## Exercise:
What is the number of lines in the entries that include the word "computer"? Respond with the number only.

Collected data
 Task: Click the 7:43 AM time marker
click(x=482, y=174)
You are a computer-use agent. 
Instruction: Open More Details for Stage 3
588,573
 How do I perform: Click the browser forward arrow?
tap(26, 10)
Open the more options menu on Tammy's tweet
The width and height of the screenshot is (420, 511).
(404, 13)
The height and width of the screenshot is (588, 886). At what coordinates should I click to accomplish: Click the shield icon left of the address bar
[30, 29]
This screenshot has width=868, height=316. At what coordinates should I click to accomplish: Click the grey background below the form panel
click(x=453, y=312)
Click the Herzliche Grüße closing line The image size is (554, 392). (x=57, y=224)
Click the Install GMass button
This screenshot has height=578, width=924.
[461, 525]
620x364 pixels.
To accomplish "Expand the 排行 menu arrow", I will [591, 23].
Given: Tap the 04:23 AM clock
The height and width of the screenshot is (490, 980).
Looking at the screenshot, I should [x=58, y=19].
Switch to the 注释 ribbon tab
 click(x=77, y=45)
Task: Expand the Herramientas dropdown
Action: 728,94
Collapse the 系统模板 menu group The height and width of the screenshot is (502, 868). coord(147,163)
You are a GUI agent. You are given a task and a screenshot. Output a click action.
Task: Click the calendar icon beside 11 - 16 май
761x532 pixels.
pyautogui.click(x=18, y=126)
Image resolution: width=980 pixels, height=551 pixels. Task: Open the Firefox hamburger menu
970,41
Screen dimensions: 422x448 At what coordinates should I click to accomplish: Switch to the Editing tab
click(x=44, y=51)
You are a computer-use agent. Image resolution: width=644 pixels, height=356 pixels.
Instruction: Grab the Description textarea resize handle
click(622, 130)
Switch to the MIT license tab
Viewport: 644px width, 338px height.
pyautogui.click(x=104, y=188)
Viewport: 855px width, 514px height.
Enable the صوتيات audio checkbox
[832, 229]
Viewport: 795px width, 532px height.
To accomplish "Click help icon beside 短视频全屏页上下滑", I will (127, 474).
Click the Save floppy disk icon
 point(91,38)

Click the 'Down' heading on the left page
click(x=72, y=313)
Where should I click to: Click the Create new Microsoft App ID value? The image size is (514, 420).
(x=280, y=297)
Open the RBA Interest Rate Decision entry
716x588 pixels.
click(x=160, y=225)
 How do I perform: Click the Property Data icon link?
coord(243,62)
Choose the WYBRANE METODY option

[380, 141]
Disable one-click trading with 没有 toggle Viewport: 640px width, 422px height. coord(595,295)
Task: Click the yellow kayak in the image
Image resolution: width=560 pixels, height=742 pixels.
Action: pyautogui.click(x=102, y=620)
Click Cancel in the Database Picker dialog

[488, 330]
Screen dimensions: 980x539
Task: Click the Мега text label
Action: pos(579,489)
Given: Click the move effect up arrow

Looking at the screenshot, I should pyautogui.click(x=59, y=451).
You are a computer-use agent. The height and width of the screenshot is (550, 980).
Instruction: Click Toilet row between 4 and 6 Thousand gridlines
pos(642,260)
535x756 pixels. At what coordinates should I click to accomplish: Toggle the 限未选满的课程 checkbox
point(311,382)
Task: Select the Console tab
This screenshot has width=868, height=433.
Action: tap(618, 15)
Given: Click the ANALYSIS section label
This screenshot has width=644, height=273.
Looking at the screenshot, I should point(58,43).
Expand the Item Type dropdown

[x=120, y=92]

## Completed task:
3